Throughout the book Zorin shows that social character is a product of social forms that are learned in the process of socialization. His study draws on the findings of many Russian and Western scholars, including Yurii Lotman, Nikolai Plotnikov, Andreas Shoenle, Holger Siegel, David Riesman, Lidiia Ginzburg, and Richard A. Shweder. It is an important contribution to the fields of Russian studies, comparative literature, and the European history of ideas. Grounded in archival research, Zorin’s study combines theoretical approaches with a nuanced and effective close reading of various diaries and letters. It encourages scholars to rethink spaces of identity in Russia and to reconsider how personal and collective identities are formed with the help of highly theatricalized forms of personal and public modes of expression.

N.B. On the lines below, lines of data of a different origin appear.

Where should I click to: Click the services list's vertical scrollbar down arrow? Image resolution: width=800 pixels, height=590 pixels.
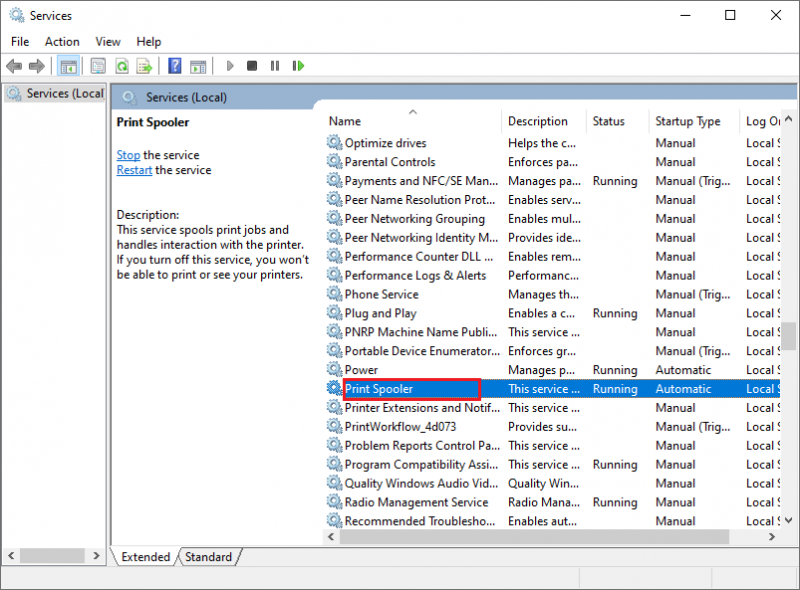pyautogui.click(x=789, y=521)
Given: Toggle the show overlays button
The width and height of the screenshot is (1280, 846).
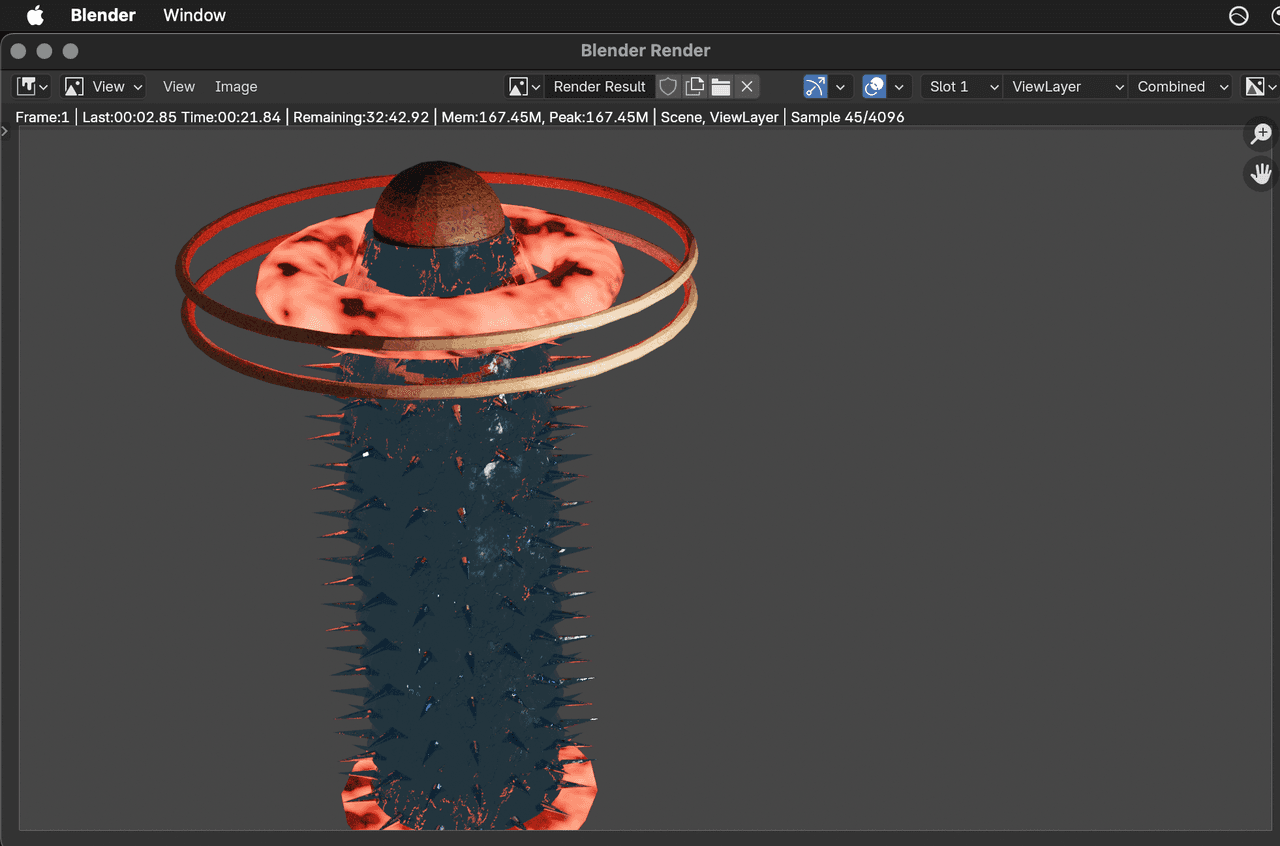Looking at the screenshot, I should tap(875, 87).
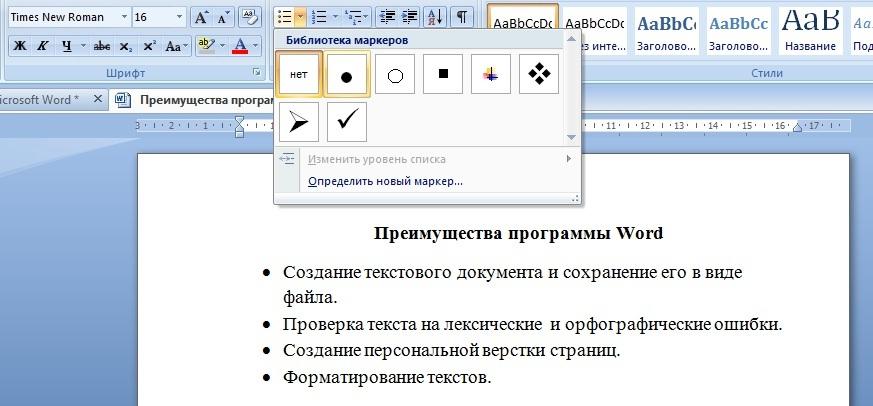The width and height of the screenshot is (873, 406).
Task: Show paragraph marks with pilcrow button
Action: click(x=462, y=17)
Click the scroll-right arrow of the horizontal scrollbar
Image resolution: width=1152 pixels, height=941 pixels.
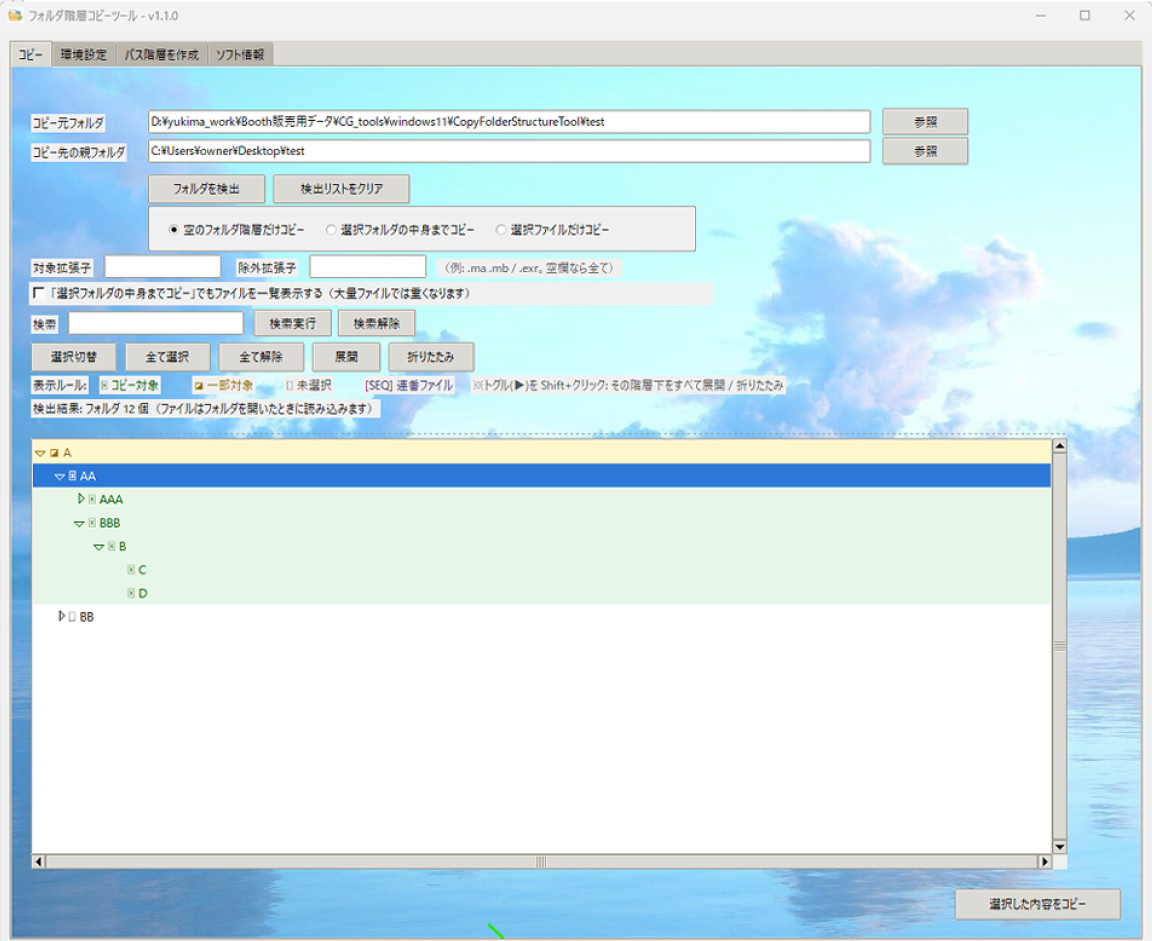pos(1044,862)
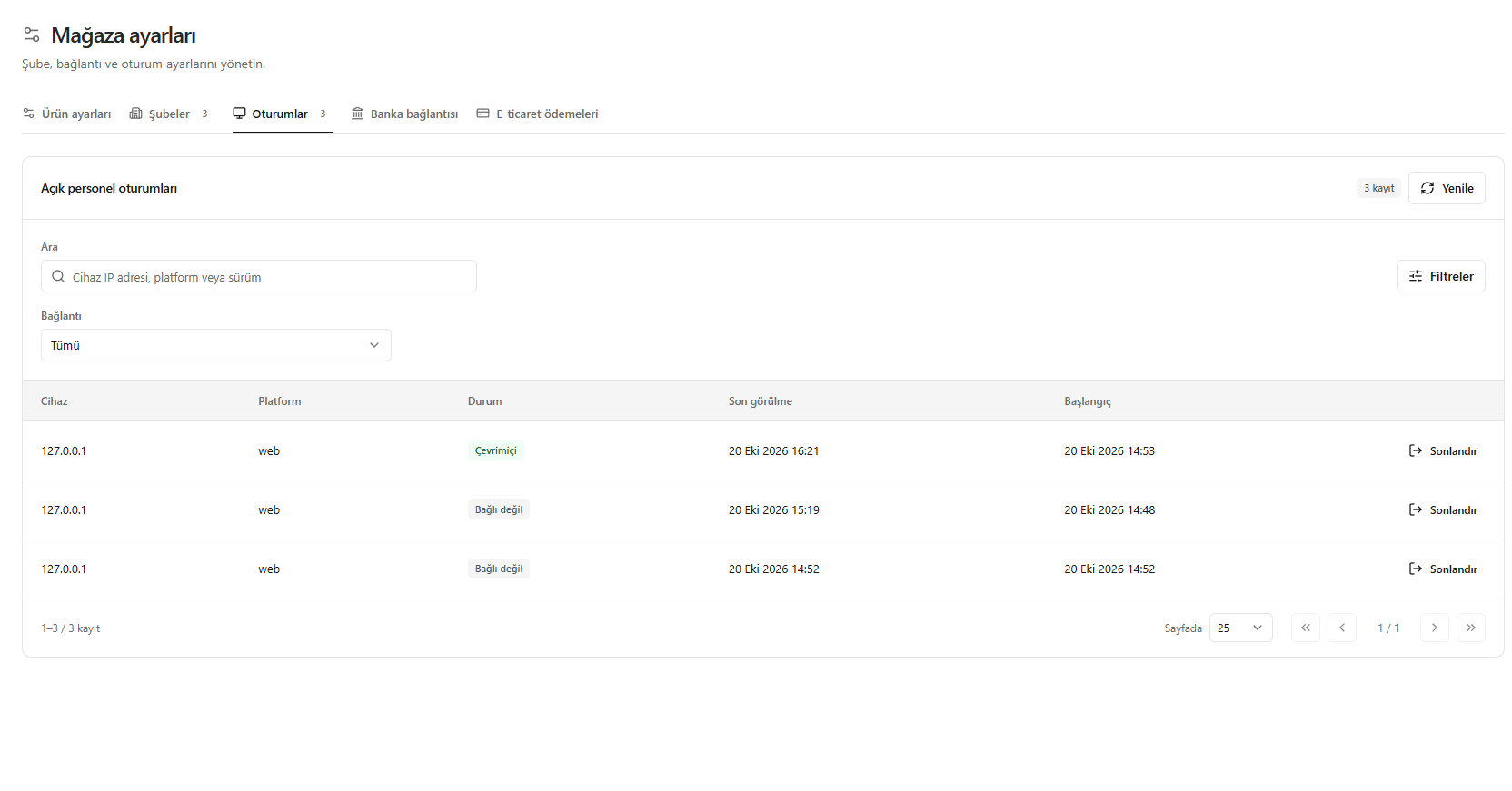
Task: Click the Son görülme column header
Action: coord(761,400)
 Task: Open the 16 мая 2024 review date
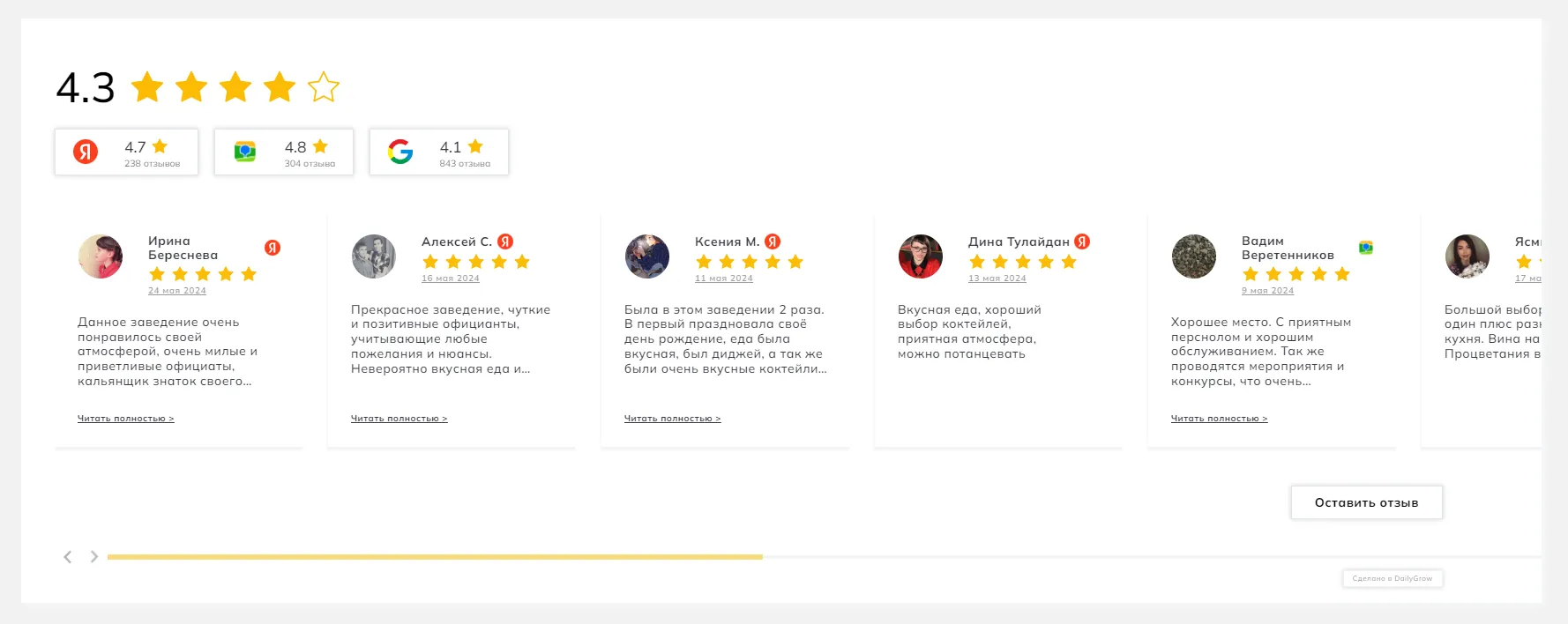(451, 279)
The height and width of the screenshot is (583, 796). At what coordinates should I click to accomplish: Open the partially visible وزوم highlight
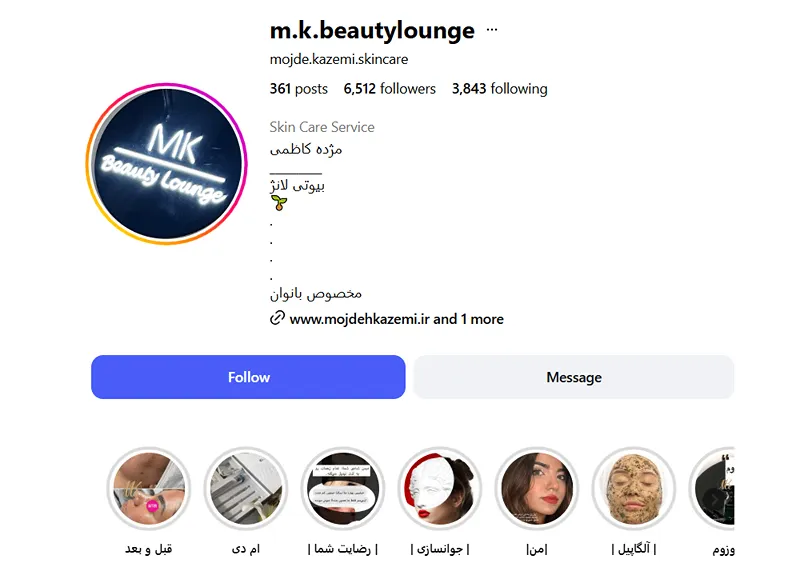713,489
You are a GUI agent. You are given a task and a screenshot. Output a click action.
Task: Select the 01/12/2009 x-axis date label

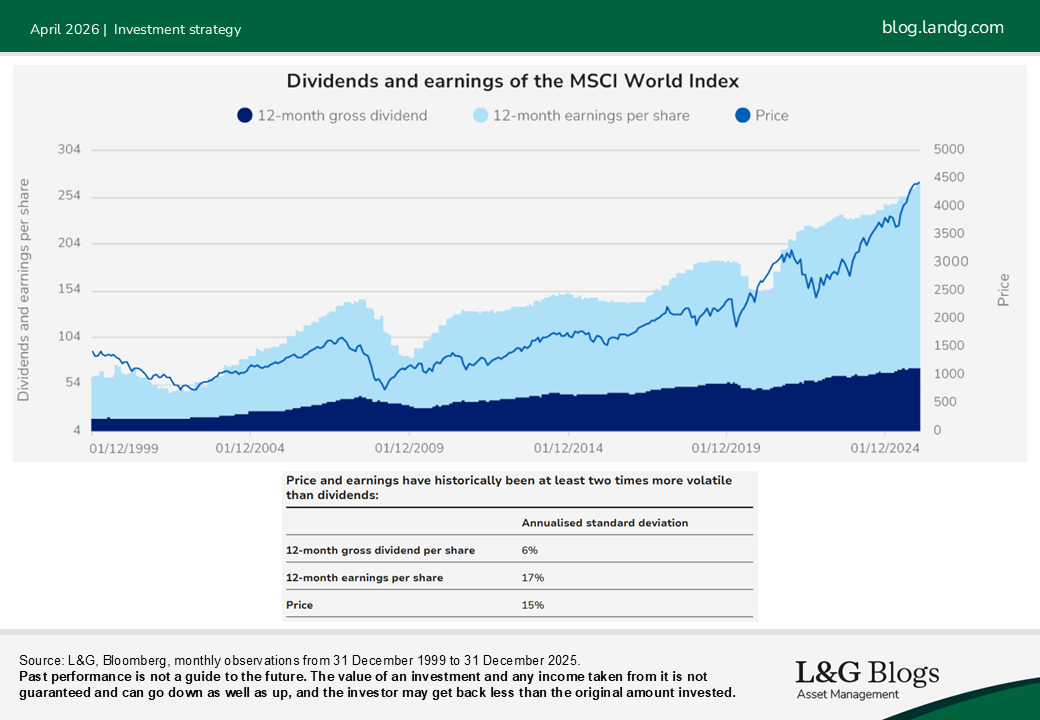[x=409, y=448]
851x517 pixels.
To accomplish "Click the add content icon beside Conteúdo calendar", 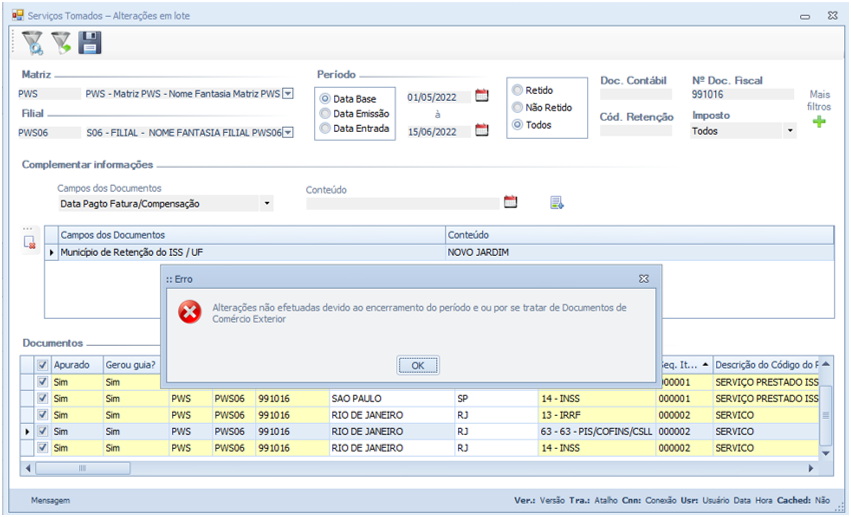I will tap(557, 203).
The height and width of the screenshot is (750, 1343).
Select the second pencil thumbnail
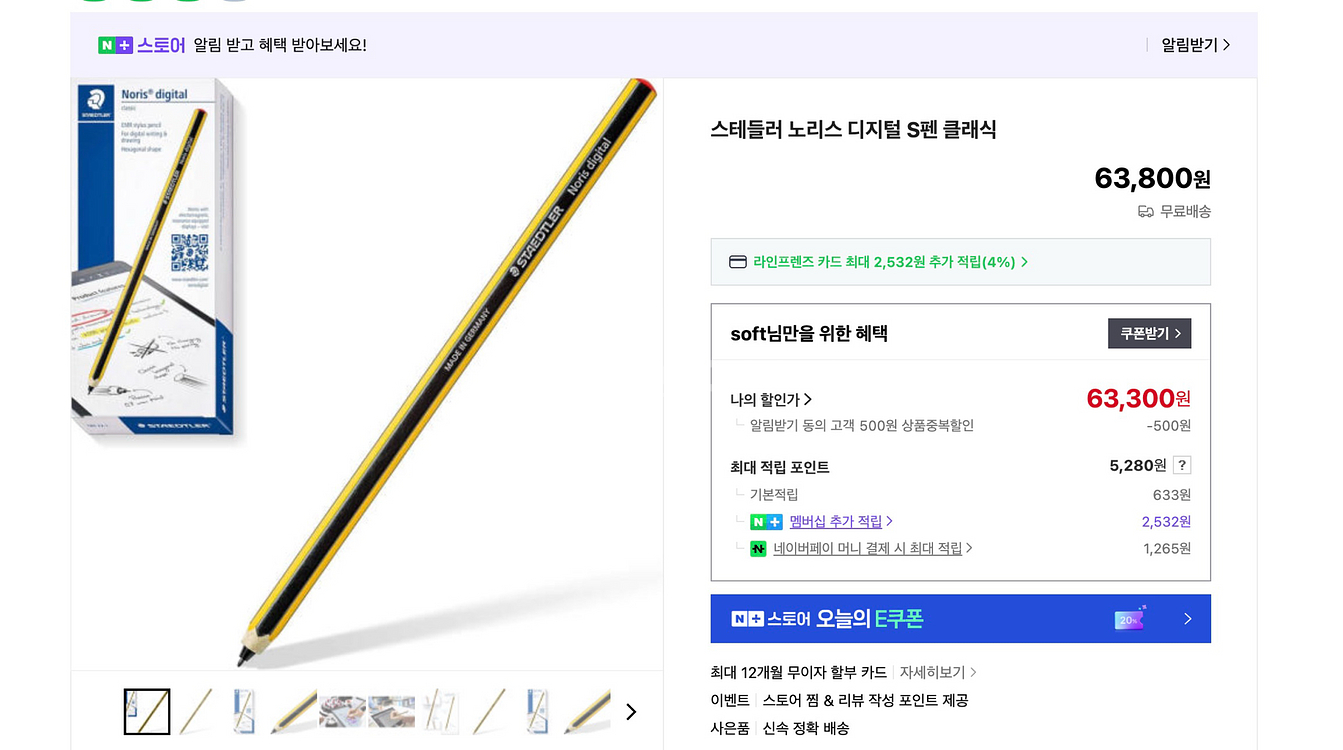click(196, 712)
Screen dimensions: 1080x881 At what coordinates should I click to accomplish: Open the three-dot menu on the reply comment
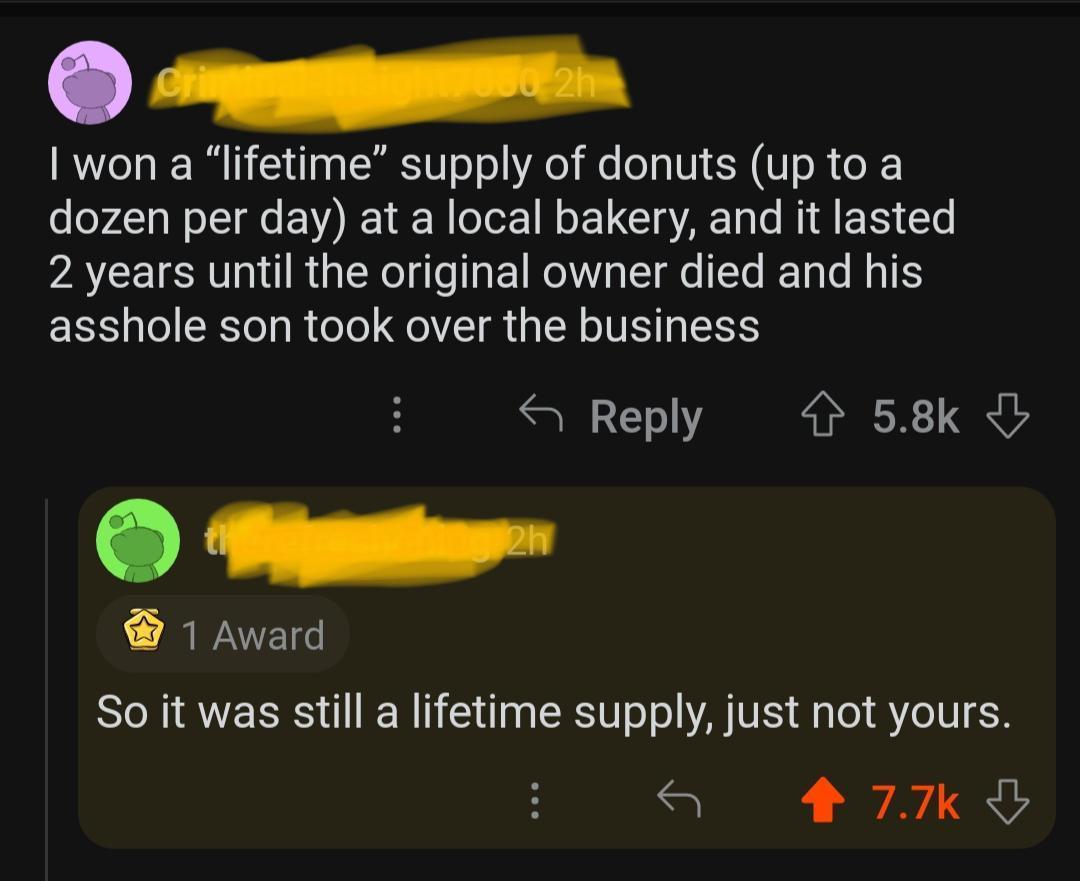pyautogui.click(x=535, y=800)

Zorin’s book is a valuable contribution to the ongoing interdisciplinary scholarship on emotions. Although in the last 30 years research on emotions has advanced significantly, verbal art is largely absent from the research projects led by cognitive scientists. More importantly, Zorin’s discussion of the representation of love and desire found in Turgenev’s letters and diaries exemplifies well that the Petrine reforms in Russia laid the foundation for the popularity of the notion of secular, romantic love among educated Russians. Their emotional experiences are presented in Zorin’s book as cultural constructs borrowed from popular European novels. Many early Russian memoirs, including one of the earliest private journals written by Prince Kurakin, The Life of the Prince of Boris Ivanovich Kurakin, Which He Himself Wrote, present romantic experience as markedly foreign. Likewise, Turgenev was able to describe his romantic experiences in Russian—without evoking religious and moralist connotations—with the help of idioms of passion and lovesickness found in foreign literature.